**Task instructions**
Scan the entries for the word "will" and report how many lines contain it, as a number with no other words.

[Dataset entries]
^^^^^^^^^^^^^^^^

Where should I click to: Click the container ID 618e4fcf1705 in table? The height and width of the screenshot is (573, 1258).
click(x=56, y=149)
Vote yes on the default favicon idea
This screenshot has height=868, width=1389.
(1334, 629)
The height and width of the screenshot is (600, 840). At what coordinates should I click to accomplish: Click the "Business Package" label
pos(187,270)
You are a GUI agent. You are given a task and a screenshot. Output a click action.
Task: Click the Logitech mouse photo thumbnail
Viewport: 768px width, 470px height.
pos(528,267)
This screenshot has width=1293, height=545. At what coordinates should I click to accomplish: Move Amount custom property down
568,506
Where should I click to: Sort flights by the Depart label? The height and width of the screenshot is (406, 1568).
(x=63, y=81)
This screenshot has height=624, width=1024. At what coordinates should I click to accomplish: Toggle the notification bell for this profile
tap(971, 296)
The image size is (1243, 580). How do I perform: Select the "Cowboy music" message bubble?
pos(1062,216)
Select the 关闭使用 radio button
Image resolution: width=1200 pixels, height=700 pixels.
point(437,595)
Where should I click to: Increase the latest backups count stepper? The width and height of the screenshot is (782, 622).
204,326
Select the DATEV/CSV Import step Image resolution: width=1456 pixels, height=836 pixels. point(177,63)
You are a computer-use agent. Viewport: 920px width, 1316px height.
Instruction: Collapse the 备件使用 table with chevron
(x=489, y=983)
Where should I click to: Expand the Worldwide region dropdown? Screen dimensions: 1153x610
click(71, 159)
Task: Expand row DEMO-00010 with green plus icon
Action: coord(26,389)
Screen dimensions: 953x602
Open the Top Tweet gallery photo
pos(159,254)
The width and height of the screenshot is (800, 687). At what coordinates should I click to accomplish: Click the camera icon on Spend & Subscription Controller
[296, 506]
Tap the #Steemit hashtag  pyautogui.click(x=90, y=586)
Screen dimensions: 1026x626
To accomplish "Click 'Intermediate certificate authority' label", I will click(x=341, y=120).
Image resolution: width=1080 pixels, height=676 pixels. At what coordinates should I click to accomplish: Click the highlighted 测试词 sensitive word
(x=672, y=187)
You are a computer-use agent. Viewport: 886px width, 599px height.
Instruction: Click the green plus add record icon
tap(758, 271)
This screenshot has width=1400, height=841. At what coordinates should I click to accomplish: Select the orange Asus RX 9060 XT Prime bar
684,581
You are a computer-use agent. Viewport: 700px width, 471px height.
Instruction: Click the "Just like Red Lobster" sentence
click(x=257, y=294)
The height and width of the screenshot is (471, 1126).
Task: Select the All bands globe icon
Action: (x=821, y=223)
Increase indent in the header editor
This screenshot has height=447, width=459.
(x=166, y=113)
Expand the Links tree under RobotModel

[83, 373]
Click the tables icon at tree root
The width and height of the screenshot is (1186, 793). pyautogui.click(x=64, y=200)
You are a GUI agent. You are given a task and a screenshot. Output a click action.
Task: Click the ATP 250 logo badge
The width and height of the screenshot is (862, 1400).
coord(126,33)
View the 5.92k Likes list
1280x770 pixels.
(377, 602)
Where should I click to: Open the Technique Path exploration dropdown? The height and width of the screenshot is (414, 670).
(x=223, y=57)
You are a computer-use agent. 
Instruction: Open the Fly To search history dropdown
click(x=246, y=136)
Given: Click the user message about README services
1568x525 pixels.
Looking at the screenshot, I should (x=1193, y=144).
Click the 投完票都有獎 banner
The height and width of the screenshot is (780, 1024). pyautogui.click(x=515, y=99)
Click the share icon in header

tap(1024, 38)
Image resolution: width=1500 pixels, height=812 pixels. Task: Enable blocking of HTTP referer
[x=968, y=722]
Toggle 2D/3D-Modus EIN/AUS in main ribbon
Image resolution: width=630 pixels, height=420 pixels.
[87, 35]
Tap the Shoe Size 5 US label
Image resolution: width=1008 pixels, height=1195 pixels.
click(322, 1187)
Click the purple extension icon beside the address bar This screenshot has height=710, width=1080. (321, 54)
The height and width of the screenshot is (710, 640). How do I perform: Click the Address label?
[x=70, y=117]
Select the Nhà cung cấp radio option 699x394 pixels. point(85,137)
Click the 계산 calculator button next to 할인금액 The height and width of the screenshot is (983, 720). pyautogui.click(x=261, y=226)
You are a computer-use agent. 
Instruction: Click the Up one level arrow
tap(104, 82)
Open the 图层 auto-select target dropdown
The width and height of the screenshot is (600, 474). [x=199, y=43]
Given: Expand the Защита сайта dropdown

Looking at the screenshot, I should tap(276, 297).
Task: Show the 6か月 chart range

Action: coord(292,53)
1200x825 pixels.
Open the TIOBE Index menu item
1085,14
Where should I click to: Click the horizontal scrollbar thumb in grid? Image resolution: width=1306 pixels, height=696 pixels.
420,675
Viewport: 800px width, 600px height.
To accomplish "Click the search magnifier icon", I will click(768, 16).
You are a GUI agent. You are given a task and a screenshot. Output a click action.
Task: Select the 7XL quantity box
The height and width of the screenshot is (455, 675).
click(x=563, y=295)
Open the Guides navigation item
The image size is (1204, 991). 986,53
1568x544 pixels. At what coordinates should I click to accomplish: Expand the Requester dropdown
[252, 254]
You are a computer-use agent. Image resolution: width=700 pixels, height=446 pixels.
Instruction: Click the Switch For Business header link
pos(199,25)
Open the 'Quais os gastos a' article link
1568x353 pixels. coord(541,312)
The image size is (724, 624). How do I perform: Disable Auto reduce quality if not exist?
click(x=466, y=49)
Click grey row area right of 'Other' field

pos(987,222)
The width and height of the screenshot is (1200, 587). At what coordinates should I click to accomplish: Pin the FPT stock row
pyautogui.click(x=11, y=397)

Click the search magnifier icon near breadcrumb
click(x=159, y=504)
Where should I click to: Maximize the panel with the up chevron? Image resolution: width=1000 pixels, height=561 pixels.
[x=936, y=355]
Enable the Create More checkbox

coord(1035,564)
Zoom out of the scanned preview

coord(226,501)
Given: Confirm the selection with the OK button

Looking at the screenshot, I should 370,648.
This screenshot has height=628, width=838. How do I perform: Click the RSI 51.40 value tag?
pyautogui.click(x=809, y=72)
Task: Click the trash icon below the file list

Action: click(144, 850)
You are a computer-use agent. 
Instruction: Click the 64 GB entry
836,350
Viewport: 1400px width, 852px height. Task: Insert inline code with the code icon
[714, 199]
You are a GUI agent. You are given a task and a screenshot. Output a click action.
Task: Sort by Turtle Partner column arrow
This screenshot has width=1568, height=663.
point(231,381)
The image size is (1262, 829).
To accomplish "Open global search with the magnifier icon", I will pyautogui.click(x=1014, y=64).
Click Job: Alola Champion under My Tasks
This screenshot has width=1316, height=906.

^^^^^^^^^^^^^^^^

**Answer to the problem**
3